Each encapsulates interesting bits of family lore and local history, but perhaps the most joyous and uplifting names associated with the colony’s former enslaved people, however, are Amen Corner and Hallelujah Lane, both located near the intersection of Middle and Cobb’s Hill Roads. The colourful titles are drawn from an old Methodist Chapel there, built between 1825 and 1827, and now known as Cobb’s Hill Methodist Church. Representing the determination and spirit of slaves and free black citizens of Bermuda, the chapel was erected in the group’s spare hours—precious moments, those, in the days before Emancipation—under the inspired leadership of a young slave, Edward Frazer. Although burdened by the back-breaking labour of constructing the limestone sanctuary, the congregation’s melodious songs of praise could be heard throughout the night, inspiring the appellations.
Thus, historically, did Bermuda’s place names arise, yet the titling of the Island’s byways, hills, dales, points and bays, seems to go on. Each succeeding generation gets the chance to preserve some, change a few, or add new ones, drawing inspiration from newly-established surnames, from events, historic and commonplace, and from its own inventiveness, as in the names of subdivisions and hotel/condo projects like Dolphin Ridge, Grotto Bay, and the rrenaming of the former U.S. Naval Operating base in Sandys, Morgan’s Point. The resulting legacy is an ongoing cultural chronicle, preserving the comedies and tragedies of everyday life, the folklore and tales of our Island people, the tenancies and ownership of the land, and the marriages, deaths and even murders of those who call Bermuda home.
Bermuda’s Oldest Marker
Point Finger Road commemorates Bermuda’s oldest surviving highway marker, The Finger Post, a piece of marble embedded in a wall where the street end at South Road. The tablet faithfully copied an older, wooden sign said to have been erected in the 1790s when the City of Hamilton was first being established. In those days, the old Military Road, as South Road was then known, gave the new town a wide berth. To enhance trade the City Fathers placed the sign to point the way to an old rutted track which then and for many years served as the main road to the new town. The trail was one of the old Tribe Roads, so narrow at points that the Devonshire Militia was once impeded from rushing to a feared Spanish invasion because it had to pass down Point Finger Road in single file! The road remained the primary route to Hamilton until about 40 years ago when two roundabouts and a new road over Trimingham Hill supplanted it.
Mystery Names
While author Dan Blagg has uncovered the histories of myriad Bermuda place names, a few remain mysteries.

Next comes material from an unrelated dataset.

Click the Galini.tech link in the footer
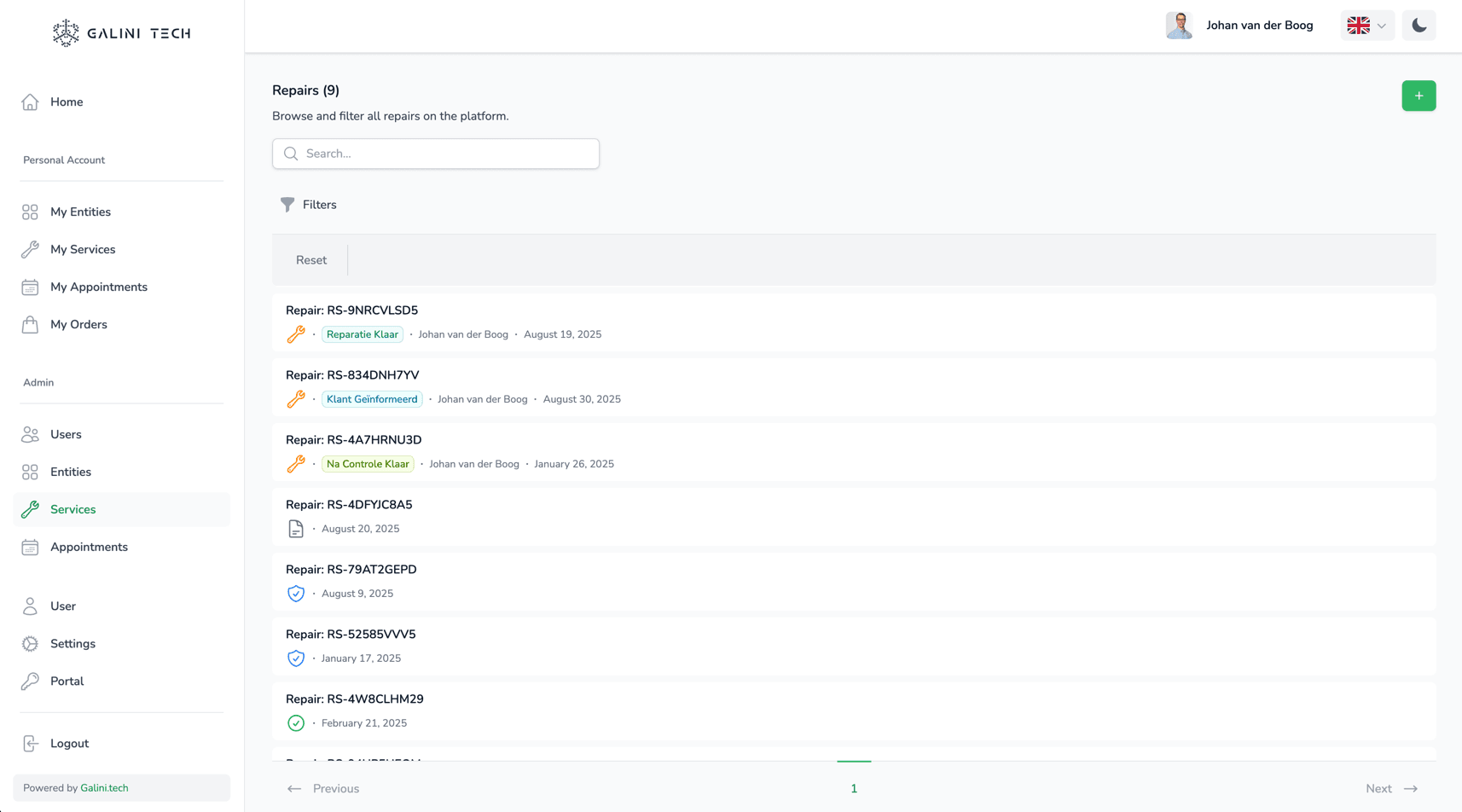The image size is (1462, 812). [104, 787]
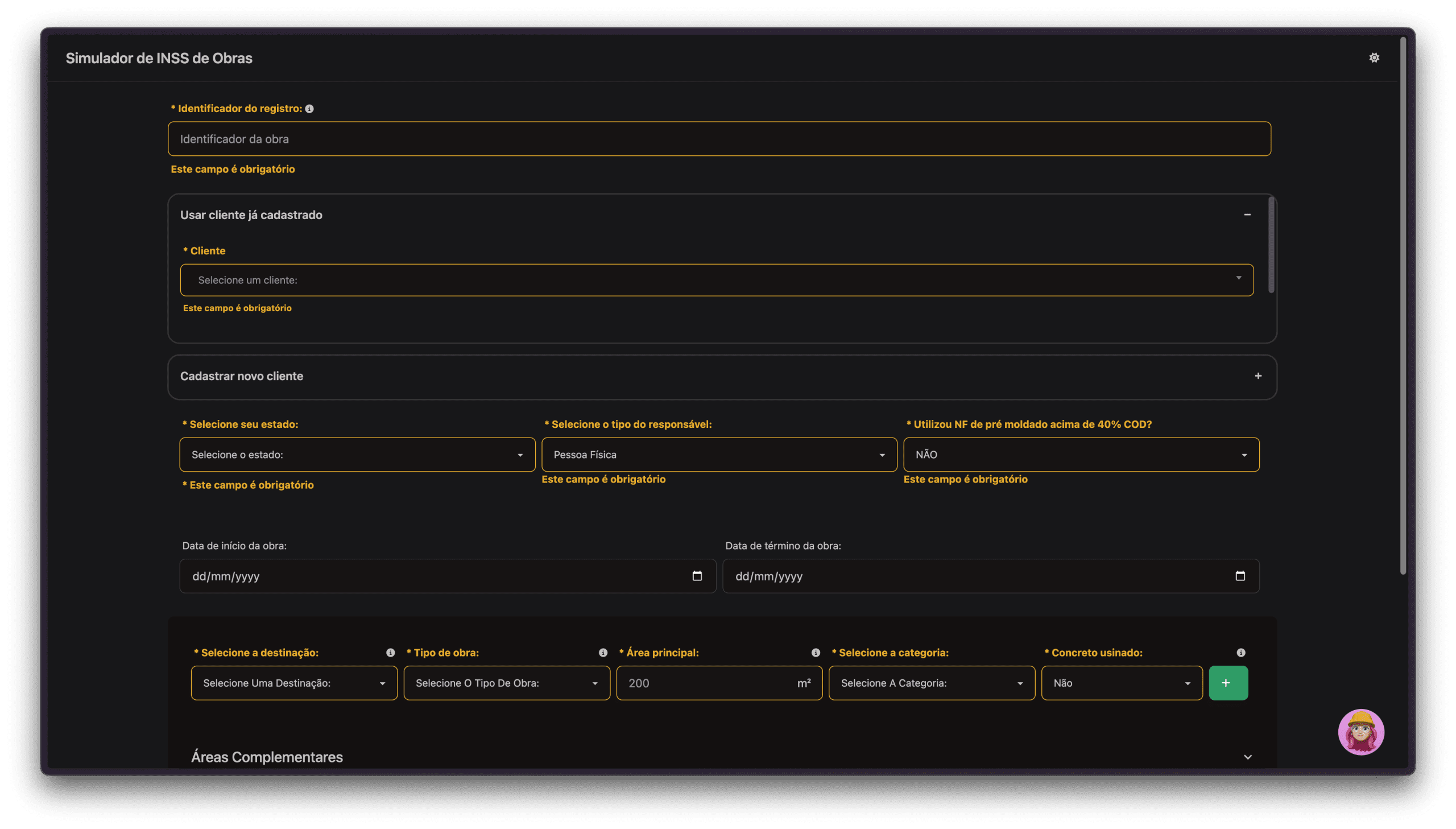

They include: Kitty’s Bottom and Major’s Bay in Hamilton Parish; Bridle Hill and Wolliske Drive in Smith’s; Kent Avenue in Devonshire; Factory Lane, King’s Gate Lane, and Tumkins Lane in St. George’s; Constance Crescent, Ravello Garden Lane and Tearoom Hill in Warwick; Frolic Lane and Luke’s Pond in Southampton; and Robert Lane, Hartle Drive, Malva Lane, Pinkhouse Lane and Spring Benny’s Bay in Sandys.